Are you suggesting that is the definiton of religion referred to in the establishment clause? I could pursue rape and murder with zeal or conscientious devotion and I am pretty sure that a law restricting such activity would be constitutional.

I am an atheist. I profess no belief in any deity. It does not require scrupulous and conscientous faith to do so. I am not required to claim anything about an ultimate reality in order to be an atheist.

So now the definition of religion is “believing something that cannot be proven?” What’s that, the third definition of religion you’ve used? What say we stick to one so as to facilitate the debate.

There is no affirmation required in order to disbelieve in any particular deity. There is no proof possible for the non-existence of God, while the question of his existence would be child’s play to resolve; he merely needs to show himself.

Anyone who claims belief in a particular Supreme Being is necesarily an atheist with respect to all other Supreme Beings.

Clearly not. An establishment of atheism would include statements to the effect that there is no divinty. A statement that makes no mention of (a) god in any way is neither religious nor atheistic (as the word atheism is recognized). (If one wishes to cavil that it is a-theistic, lacking god, that still does not make it an establishment of a belief system.)

The food group and nutrition labels on the sides of packaged food are a-theistic, but only a very odd dabbler in twisted semantics would argue that they were atheistic.

Okay. This is where people apparently get tripped up. Believing in God is mutually exclusive from religion. The tenets of this belief may vary by religion and you may meet folks who hold this belief but are not doctrinaire.

So they have every right to protest, yes, but that is separate from this question as protesting isn’t covered under the establishment clause.

Why yes, I’ve even participated in a few in the last few weeks as you may have noticed.

I don’t think acknowledging belief in the existence of God or founding a country based on the values the framers learned through their study of God and faith is particular at all. In fact, it’s very broad.

Can a teacher read the bible in school? Depends. Are we studying comparative religion? Are we studying the bible as literature? I would certainly not want a teacher to read the bible in school by way of straight-up curriculum for a reason I addressed in the OP: because that would be an establishment issue outside of what I’d like to discuss.

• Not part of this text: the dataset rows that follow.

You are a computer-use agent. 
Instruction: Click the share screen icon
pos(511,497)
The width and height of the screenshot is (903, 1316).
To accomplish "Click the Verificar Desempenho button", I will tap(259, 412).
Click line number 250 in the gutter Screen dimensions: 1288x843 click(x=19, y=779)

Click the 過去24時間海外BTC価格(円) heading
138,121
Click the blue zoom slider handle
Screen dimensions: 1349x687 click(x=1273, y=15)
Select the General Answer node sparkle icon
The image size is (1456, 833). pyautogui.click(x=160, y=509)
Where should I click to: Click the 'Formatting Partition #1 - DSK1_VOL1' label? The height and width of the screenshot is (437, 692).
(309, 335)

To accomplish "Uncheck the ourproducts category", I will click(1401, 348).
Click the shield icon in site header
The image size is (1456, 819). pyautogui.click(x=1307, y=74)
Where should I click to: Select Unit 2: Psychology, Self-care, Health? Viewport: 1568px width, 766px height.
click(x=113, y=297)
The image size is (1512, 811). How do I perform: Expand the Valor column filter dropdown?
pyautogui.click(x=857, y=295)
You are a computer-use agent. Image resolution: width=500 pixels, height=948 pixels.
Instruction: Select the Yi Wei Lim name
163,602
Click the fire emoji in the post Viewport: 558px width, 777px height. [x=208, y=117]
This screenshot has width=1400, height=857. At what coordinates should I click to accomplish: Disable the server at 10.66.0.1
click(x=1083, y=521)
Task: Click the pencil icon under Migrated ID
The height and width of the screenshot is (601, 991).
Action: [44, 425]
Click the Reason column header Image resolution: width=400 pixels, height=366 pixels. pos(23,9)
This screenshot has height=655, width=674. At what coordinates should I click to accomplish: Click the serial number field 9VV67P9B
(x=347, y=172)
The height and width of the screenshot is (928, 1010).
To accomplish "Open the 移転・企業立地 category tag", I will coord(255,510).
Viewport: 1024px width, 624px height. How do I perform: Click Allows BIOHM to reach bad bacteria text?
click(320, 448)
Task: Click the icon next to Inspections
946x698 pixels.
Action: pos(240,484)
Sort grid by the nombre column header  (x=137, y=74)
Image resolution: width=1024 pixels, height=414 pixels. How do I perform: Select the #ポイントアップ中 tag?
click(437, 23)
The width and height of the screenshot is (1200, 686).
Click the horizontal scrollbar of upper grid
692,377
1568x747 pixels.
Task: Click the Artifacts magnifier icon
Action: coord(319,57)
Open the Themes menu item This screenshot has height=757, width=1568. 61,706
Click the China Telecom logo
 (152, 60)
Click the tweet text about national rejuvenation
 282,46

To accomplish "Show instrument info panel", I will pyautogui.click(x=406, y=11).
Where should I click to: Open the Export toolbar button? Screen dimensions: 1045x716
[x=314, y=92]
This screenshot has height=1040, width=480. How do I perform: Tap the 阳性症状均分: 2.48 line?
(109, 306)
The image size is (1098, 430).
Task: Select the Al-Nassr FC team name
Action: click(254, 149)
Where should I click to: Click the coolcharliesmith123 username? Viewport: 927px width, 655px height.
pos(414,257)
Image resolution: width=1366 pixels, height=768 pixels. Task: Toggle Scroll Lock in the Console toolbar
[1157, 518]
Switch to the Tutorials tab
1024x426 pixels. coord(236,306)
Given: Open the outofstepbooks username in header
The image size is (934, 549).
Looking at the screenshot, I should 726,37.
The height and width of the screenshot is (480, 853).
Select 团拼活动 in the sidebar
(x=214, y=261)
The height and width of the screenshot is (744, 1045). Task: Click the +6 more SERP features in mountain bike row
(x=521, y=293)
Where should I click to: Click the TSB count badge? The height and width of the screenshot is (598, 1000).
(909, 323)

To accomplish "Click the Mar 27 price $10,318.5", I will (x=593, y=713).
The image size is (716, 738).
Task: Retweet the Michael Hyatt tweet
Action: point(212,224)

God was added to the pledge to distinguish us from our ideological rival of the day, the U.S.S.R. It is clearly a central value to this country and I wonder if folks who wish to hijack this value by their firm belief and faith that the absence of evidence is an evidence of absense are not themselves setting up an establishment at the expense of non-denomenational theism. When it’s non-denomenational, it does not equal an establishment. It’s like believing in “Freedom” or “justice” for “All”.

I might say that only “some” are due justice, but that would run counter to the values of this country. I might be a freedom-hater. That would also establish something counter to our national values. What do you think?